* Work order
Restate exactly the lines below, from the one containing "Image resolution: width=737" through the final line, and leave out the pictures.

Stored entries
= = = = = = =

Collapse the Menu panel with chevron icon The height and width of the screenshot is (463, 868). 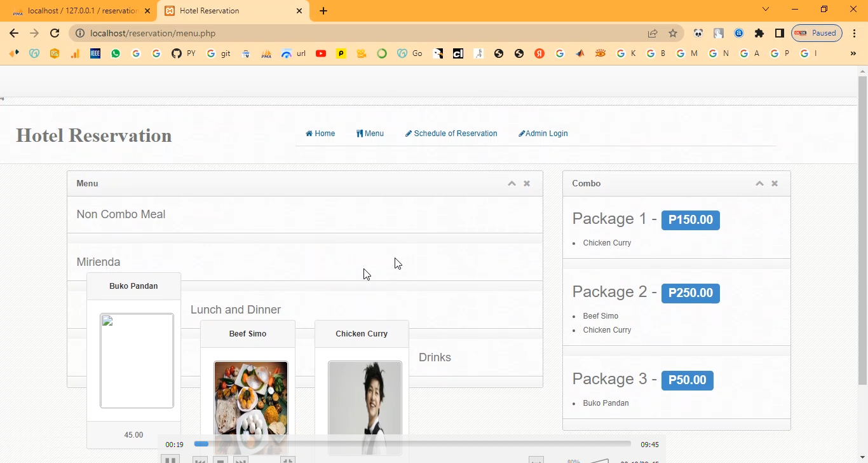[512, 184]
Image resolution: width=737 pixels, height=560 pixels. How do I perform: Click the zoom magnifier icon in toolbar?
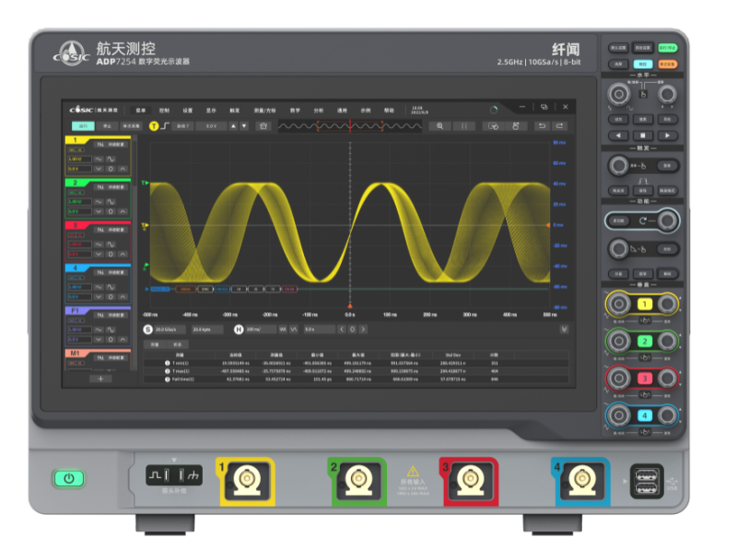440,126
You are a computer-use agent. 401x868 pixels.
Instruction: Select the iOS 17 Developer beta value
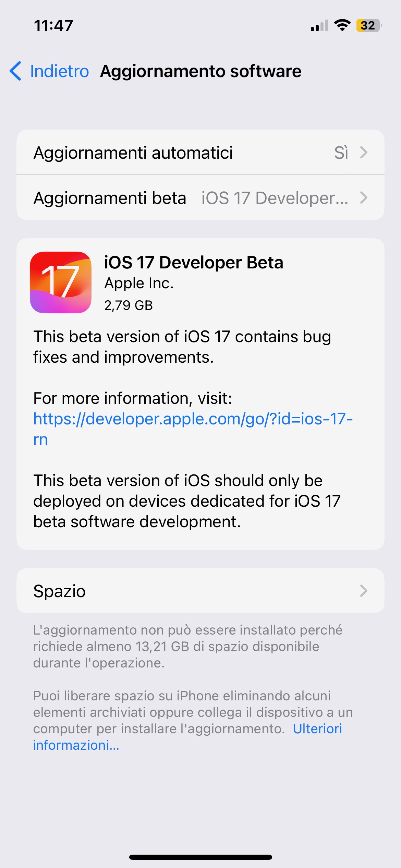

= = = = = = =

* Exercise result
Image resolution: width=737 pixels, height=560 pixels. How do I perform: Click the zoom magnifier icon in toolbar?
440,126
You are a computer-use agent. 401x868 pixels.
Instruction: Select the iOS 17 Developer beta value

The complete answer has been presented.